■ Work order
Copy each line from the data that has the word "screenshot" in it.

■ Data for this exercise
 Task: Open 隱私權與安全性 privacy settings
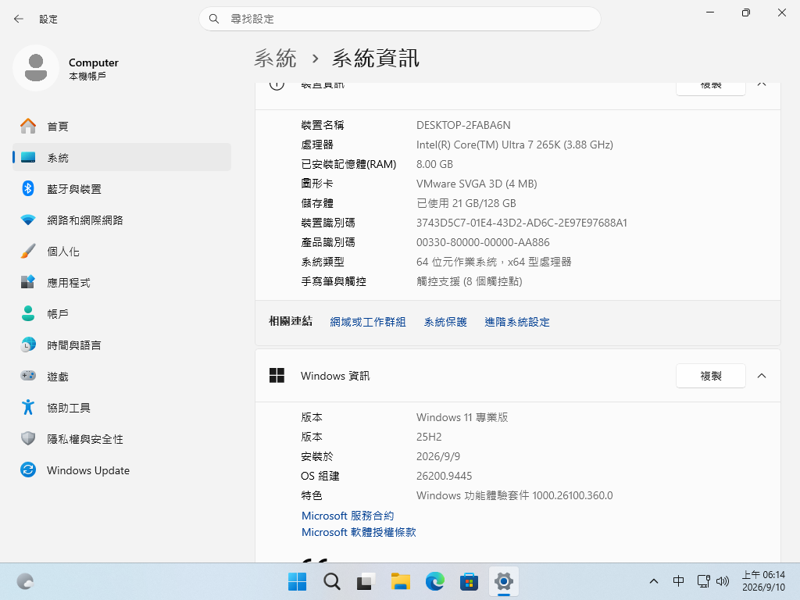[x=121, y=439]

* * *

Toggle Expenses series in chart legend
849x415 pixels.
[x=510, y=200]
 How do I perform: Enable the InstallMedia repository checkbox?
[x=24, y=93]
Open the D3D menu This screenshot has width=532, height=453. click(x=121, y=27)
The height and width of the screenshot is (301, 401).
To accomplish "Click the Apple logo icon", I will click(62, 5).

■ Solution to the problem
Open the D3D menu This screenshot has width=532, height=453. click(x=121, y=27)
The height and width of the screenshot is (301, 401).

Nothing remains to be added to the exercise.